YOUR GOAL →
Reply with each record repeated exactly.
START PROVIDED ENTRIES
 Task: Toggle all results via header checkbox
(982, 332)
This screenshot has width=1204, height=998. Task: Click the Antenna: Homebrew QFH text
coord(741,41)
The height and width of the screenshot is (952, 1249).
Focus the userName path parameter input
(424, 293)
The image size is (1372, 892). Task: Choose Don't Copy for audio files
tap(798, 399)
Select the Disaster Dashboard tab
END PROVIDED ENTRIES
PROBLEM SOLUTION →
 Task: Toggle all results via header checkbox
(982, 332)
This screenshot has width=1204, height=998. Task: Click the Antenna: Homebrew QFH text
coord(741,41)
The height and width of the screenshot is (952, 1249).
Focus the userName path parameter input
(424, 293)
The image size is (1372, 892). Task: Choose Don't Copy for audio files
tap(798, 399)
Select the Disaster Dashboard tab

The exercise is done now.